The bent nickel strip on the first pack is placed on the other pack is such a way that the fuses are perfectly aligned. Then it is welded using a spot welder. A one-sixteenth-inch ABS plastic is placed in between the two packs. The second pack is now slowly folded over the top of the first pack. The whole pack is then wrapped around with the Kapton tape so that it doesn’t move around.
The last three unconnected terminals on one side of the battery pack is connected to the single row of the unconnected terminal on the other side with help of four nickel strips. The 4p fused nickel strip is cut to connect the 3 sides and the other side.
STEP 6 : FINDING THE POSITVE AND NEGATIVE TERMINAL WIRES
To connect the main negative and the positive tabs, we attach a THHN copper wire across both the terminal ends. The extended nickel connections are folded across the wire to hold it into place and soldered. The terminal wires are then connected together with XT90 connector.
STEP 7 : CONNECTING THE BATTERY MANAGEMENT SYSYEM
The next step is to connect the BMS or battery management system to the pack. This is a small circuit board that is used to protect each cell of the battery pack from overcharging and becoming unbalanced and getting damaged. It stops the over-draining when the cells are fully charged. The BMS used here is a 7S 24V with a charge current of 20A and a discharge current of 40A. It has two negative leads, one connecting the battery and the other for charging and discharging.
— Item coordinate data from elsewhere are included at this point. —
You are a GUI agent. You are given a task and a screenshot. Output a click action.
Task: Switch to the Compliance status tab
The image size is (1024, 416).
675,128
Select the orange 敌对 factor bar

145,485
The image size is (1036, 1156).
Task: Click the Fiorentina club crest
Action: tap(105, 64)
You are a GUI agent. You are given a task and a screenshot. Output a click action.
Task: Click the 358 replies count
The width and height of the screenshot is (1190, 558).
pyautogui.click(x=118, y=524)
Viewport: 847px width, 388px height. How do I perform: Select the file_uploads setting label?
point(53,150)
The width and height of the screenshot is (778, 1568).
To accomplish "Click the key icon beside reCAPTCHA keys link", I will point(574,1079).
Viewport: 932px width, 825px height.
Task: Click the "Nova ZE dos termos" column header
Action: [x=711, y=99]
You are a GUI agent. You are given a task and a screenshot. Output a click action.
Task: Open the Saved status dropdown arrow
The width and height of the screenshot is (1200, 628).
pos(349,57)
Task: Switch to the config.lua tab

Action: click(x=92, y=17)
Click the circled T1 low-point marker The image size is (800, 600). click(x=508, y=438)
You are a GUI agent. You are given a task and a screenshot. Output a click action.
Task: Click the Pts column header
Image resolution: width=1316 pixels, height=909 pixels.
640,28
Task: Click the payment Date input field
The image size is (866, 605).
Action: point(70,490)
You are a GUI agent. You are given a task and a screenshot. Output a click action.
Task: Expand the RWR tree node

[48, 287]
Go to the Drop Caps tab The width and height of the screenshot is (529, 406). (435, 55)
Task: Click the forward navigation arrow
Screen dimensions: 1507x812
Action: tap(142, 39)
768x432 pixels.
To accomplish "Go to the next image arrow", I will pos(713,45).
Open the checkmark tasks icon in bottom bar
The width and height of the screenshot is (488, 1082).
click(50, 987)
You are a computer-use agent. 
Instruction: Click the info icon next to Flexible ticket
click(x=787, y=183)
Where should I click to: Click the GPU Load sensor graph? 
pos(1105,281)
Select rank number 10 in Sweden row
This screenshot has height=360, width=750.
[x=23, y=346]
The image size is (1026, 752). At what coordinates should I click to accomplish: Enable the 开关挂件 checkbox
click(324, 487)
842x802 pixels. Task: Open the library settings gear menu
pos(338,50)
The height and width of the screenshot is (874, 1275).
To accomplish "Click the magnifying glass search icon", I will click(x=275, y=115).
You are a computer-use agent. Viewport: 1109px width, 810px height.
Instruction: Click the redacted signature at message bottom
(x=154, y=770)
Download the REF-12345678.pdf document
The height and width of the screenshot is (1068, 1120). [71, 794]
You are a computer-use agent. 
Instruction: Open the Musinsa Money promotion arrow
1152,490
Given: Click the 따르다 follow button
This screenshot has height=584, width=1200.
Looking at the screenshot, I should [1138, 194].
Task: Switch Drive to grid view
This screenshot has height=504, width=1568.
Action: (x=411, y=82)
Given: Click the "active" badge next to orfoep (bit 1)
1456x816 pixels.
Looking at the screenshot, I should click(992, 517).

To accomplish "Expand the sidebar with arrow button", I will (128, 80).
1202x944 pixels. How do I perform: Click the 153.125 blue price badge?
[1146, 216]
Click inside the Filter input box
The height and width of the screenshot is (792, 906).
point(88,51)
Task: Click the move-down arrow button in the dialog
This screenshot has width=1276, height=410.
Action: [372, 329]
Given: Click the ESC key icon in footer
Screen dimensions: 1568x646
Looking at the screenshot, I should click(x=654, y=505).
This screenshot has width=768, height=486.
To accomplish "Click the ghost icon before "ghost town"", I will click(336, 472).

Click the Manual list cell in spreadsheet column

The BMS also has 8 sense or balancing wires which are connected to each series of connections on the battery. The black wire is connected to the most negative terminal of the battery. The first red wire is connected to the first series-connected group of cells, the second red wire is connected to the second series-connected cells, and so on. The last red wire is connected to the main positive terminal of the battery. A heat shrink is wrapped around the whole battery pack for added safety.
STEP 8 : INSULATING THE AMMO BOX
Before inserting the battery pack into the ammo box, a hole is drilled on the backside of the ammo can to allow the cables from the battery to pass through. Also, a small piece of one-sixteenth-inch ABS plastic is placed at the bottom of the ammo box as support and insulation.
STEP 9 : INSTALLING THE BATTERY
The battery is slowly dropped into the box. The BMS is placed on the top and is connected to the XT90 connector and the balance wires from the battery. The B- terminal on the BMS is connected to the XT90 connector on the battery. The black wire on the BMS is the charge and discharge lead. To provide extra insulation between the battery pack and the ammo box , we attach two pieces of the insulting ABS sheet on either side of the box.
The lid is put back on the box and the battery build is complete.